Наступил полдень, стало жарко: Из-за событий вчерашней ночи они все сегодня припозднились. Анджела была уверена, что эта страшная ночь всех измучила.
– Разве ты забыла, кто утешал тебя, когда ты рыдала? – продолжила Хелена. – Это была я. Возможно, ты забыла, через что тебе пришлось пройти, но я-то это хорошо помню. А если ты думаешь, что после его отъезда я опять буду утирать тебе слезы, то ты ошибаешься.
– Хелена!
– Ты хоть понимаешь, что у тебя может быть ребенок?
– Нет, не может, потому что того, о чем ты думаешь, не случилось.
Анджела вытерла пот со лба, слегка запачкавшись. Но она слишком устала, чтобы обращать на это внимание.
– Это только прошлой ночью. Но ты, видно, совершенно потеряла голову, и пока он остается здесь, это может произойти в любой момент. И что тогда?
– Я буду любить этого ребенка, и он будет отвечать мне тем же.
– Потому что больше некому будет тебя любить, – жестко бросила Хелена, и Анджеле показалось, что она ее просто ударила.
Как может Хелена быть такой жестокой? Ведь она ее подруга. Анджела глубоко вздохнула. Хелена просто не выспалась. Вот и все. Ее резкость объясняется усталостью.
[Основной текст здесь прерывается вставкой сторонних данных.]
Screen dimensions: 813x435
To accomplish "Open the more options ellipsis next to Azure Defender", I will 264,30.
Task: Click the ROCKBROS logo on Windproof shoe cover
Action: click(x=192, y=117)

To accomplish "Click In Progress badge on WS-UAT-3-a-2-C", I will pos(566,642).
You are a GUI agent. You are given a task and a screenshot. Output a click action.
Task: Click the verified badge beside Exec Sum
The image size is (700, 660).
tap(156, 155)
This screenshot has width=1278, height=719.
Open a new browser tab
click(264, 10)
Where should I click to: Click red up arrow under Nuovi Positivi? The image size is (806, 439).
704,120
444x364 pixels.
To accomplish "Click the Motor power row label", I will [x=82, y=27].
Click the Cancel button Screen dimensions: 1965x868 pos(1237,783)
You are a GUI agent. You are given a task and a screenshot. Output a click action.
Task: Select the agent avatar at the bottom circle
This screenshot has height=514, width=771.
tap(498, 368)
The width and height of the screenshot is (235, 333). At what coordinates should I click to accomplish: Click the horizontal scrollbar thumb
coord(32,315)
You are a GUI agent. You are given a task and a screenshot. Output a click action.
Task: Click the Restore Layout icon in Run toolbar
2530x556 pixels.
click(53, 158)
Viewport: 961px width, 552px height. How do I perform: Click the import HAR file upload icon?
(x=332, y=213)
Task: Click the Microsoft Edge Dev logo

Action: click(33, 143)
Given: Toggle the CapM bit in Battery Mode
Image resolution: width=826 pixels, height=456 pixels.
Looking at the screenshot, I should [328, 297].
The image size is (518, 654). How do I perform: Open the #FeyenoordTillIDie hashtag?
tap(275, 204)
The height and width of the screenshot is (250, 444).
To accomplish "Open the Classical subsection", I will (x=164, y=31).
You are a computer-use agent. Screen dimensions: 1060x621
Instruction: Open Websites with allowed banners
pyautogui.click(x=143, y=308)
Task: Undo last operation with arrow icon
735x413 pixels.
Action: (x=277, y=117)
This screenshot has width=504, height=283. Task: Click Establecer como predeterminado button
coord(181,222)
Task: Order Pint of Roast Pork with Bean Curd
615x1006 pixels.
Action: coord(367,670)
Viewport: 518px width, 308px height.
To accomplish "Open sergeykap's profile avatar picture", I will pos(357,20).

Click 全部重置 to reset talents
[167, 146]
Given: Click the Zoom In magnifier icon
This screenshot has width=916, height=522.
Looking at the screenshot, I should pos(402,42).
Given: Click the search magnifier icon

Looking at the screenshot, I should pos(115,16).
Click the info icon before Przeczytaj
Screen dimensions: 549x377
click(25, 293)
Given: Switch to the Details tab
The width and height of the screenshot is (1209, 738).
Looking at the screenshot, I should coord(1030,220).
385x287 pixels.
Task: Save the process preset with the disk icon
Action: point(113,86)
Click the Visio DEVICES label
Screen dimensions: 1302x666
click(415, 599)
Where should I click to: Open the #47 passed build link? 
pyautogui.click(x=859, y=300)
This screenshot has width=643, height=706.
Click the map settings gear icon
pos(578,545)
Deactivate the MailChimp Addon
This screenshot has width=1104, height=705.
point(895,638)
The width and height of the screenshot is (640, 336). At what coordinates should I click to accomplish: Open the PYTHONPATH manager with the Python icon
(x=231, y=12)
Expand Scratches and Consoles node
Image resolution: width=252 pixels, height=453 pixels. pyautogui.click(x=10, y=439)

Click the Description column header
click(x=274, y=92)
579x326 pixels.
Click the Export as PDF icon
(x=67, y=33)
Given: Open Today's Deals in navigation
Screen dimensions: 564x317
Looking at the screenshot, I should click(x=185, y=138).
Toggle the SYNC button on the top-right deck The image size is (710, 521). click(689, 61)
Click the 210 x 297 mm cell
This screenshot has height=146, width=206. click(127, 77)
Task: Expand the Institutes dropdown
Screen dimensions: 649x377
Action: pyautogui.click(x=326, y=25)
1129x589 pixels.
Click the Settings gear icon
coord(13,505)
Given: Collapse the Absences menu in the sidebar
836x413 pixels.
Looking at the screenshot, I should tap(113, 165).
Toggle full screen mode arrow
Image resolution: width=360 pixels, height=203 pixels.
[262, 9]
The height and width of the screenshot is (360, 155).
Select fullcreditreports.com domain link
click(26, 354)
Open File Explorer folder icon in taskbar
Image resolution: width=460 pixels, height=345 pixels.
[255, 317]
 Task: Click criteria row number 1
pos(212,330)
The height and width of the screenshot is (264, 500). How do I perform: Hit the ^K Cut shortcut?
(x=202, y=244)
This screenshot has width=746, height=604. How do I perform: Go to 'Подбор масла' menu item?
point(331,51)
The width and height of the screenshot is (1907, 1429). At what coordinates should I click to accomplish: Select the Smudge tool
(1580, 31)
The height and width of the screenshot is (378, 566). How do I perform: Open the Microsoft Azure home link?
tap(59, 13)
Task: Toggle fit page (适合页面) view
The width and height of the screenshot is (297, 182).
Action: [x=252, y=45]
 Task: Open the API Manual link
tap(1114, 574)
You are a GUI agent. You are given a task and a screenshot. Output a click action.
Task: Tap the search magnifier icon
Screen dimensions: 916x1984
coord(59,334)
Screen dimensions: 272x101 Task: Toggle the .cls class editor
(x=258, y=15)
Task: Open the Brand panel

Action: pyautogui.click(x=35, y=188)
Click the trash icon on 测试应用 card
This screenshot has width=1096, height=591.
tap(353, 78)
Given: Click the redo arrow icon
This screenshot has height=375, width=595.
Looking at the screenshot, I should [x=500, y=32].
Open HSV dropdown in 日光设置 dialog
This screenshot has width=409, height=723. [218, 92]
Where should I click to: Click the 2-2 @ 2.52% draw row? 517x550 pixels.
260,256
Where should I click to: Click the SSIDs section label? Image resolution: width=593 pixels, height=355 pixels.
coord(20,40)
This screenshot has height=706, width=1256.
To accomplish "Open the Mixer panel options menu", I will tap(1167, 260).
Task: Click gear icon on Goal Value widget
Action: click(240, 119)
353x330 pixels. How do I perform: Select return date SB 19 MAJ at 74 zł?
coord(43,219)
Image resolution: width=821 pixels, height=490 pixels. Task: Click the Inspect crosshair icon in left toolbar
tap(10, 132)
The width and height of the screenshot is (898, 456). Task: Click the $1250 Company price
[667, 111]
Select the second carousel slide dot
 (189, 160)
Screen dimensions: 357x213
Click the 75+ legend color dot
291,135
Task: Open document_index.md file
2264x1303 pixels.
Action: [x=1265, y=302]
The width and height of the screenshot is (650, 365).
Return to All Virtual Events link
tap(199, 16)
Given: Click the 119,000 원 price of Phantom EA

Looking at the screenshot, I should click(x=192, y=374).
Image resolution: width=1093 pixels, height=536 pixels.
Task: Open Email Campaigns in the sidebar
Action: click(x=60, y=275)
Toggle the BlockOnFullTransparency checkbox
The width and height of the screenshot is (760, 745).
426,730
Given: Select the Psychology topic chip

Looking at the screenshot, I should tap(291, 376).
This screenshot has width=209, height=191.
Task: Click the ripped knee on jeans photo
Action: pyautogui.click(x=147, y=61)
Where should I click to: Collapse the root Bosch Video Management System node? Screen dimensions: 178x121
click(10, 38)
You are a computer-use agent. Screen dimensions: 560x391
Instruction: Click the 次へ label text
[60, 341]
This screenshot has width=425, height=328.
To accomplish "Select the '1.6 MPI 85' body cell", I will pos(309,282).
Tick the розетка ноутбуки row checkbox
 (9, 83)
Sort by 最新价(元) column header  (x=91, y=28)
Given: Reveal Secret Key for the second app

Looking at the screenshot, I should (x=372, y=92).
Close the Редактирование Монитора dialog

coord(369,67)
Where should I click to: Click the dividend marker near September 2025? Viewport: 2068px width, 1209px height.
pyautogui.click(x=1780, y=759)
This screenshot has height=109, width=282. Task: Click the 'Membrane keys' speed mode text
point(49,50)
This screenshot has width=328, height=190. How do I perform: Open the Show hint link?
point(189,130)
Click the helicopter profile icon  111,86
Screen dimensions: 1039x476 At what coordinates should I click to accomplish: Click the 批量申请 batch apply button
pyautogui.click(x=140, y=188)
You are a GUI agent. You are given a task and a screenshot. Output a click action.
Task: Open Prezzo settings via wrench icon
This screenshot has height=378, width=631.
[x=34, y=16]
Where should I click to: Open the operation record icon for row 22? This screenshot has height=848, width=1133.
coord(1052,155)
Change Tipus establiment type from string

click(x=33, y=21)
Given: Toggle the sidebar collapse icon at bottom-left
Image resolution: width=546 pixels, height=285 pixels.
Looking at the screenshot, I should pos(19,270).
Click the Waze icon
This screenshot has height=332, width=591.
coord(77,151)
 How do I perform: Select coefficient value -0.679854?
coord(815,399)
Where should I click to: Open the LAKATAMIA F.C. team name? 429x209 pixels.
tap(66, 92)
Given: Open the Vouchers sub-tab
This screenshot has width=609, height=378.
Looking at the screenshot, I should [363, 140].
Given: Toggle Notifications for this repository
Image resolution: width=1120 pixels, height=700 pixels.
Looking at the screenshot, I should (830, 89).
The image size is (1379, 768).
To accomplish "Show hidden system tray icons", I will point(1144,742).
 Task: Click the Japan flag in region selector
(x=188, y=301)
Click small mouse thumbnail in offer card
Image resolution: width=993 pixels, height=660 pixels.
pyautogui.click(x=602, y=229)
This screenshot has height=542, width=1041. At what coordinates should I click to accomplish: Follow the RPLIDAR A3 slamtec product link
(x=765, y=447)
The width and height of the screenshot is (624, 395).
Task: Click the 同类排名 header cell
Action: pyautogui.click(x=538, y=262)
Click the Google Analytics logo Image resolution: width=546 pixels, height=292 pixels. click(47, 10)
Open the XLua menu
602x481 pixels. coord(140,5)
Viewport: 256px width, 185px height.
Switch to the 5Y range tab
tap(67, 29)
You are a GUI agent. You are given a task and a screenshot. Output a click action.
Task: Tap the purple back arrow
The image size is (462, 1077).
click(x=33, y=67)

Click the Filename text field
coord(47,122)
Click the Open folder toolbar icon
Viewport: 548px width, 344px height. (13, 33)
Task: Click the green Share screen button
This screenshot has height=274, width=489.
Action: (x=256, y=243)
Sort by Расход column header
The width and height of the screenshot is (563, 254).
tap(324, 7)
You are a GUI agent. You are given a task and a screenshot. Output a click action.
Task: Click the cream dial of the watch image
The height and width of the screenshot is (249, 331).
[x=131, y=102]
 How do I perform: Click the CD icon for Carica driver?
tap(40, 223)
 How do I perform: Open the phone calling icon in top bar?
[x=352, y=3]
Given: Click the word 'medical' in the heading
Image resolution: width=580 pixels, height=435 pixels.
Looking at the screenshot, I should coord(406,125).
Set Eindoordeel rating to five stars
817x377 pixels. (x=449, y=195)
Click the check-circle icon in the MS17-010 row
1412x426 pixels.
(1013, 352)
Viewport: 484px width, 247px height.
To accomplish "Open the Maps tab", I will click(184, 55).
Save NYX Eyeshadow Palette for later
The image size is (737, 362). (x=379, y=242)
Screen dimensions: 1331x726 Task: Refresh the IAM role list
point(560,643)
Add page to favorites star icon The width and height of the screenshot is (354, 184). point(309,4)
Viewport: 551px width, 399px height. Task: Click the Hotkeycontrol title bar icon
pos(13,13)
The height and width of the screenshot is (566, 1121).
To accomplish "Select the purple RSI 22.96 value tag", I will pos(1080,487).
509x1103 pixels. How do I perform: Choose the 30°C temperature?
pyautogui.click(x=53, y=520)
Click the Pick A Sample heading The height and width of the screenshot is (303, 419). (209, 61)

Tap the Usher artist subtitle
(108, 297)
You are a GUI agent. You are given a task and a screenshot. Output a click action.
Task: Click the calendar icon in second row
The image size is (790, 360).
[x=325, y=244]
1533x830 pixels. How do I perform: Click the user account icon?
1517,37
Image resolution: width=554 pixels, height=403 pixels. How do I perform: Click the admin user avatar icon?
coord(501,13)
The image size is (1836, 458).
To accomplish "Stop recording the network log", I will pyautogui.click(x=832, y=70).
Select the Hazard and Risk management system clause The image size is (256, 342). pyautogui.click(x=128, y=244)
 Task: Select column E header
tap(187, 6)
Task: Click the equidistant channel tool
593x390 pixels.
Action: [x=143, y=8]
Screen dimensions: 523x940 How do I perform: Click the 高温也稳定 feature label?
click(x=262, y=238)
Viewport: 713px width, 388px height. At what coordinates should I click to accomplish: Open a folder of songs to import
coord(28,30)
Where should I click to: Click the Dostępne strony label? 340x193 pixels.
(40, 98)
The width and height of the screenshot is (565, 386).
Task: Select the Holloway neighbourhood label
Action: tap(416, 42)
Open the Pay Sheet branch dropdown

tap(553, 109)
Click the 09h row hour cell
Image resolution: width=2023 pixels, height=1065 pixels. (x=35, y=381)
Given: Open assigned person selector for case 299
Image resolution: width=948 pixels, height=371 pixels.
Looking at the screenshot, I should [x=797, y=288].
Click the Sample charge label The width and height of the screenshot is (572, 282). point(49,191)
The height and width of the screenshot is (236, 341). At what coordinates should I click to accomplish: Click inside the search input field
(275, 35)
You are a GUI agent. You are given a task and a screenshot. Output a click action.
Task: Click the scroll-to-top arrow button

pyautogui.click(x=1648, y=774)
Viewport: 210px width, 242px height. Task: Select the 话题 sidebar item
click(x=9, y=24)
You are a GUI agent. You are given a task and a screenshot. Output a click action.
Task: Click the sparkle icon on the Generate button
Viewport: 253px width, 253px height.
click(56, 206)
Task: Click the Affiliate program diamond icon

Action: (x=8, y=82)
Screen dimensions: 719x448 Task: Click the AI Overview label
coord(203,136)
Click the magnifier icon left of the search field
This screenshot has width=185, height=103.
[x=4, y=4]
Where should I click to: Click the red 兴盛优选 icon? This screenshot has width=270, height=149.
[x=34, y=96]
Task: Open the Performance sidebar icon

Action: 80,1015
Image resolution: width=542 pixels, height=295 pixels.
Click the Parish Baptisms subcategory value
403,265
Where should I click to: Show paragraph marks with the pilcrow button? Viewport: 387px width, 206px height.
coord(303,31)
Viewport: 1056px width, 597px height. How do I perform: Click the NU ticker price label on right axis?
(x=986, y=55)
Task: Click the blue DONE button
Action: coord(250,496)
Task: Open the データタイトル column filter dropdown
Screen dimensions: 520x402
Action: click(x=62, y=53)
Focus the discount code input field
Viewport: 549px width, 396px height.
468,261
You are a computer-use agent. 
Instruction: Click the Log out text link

Но зерно сомнения было посеяно.
– Во-первых, ты выдернула помидор, а не сорняк, – ответила Анджела. – И потом, откуда такая ярость? Я считала тебя другом.
Хелена посмотрела на растение, которое держала в руке, и нахмурилась.
– Я и остаюсь твоим другом, и именно поэтому пытаюсь предупредить тебя о том, что ты совершаешь ошибку, – сказала она, выкапывая ямку и заталкивая туда ни в чем не повинное растение.
– Почему ты считаешь, что я совершаю ошибку? – сердито спросила Анджела, выдергивая колючий чертополох.
– Потому что ты его совсем не знаешь.
– Знаю, гораздо лучше, чем ты.
– Это уж точно. Твое счастье, что я не рассказала настоятельнице о том, что видела.
– Почему же ты этого не сделала?
– А какой в этом толк? Она не может заставить его жениться на тебе. Никто не может заставить его жениться. И почему он должен жениться именно на тебе? Не он тебя погубил. Этому франту безразлично: он получает удовольствие с девчонкой, запертой в монастыре. У него нет перед тобой никаких обязательств. У него нет чести, иначе бы он женился много лет назад. Так с какой стати ему делать это теперь?
– Ну, хватит! – воскликнула Пенелопа.
– Да я и так сказала достаточно. Теперь, когда он уедет, ты не сможешь сказать, что я тебя не предупреждала, – выпалила Хелена.
Буря стихла.
– Что с ней такое? – сердито спросила Анджела.
– Она просто беспокоится о тебе, – утешающим тоном произнесла Пенелопа.
– Я ценю ее заботу, но почему надо быть такой жестокой?
– Она просто устала. И потом, ты ведь помнишь, какой сегодня день?
– Четверг.
– Сегодня годовщина смерти ее мужа. – Я просто не подумала об этом.
– Она хочет тебе добра, но сегодня очень тяжелый для нее день.
– А ты что об этом думаешь, Пенелопа?
– Мне ужасна мысль о том, что ты можешь пострадать. Но если Филипп помогает тебе найти успокоение, то в этом нет ничего плохого, ведь так?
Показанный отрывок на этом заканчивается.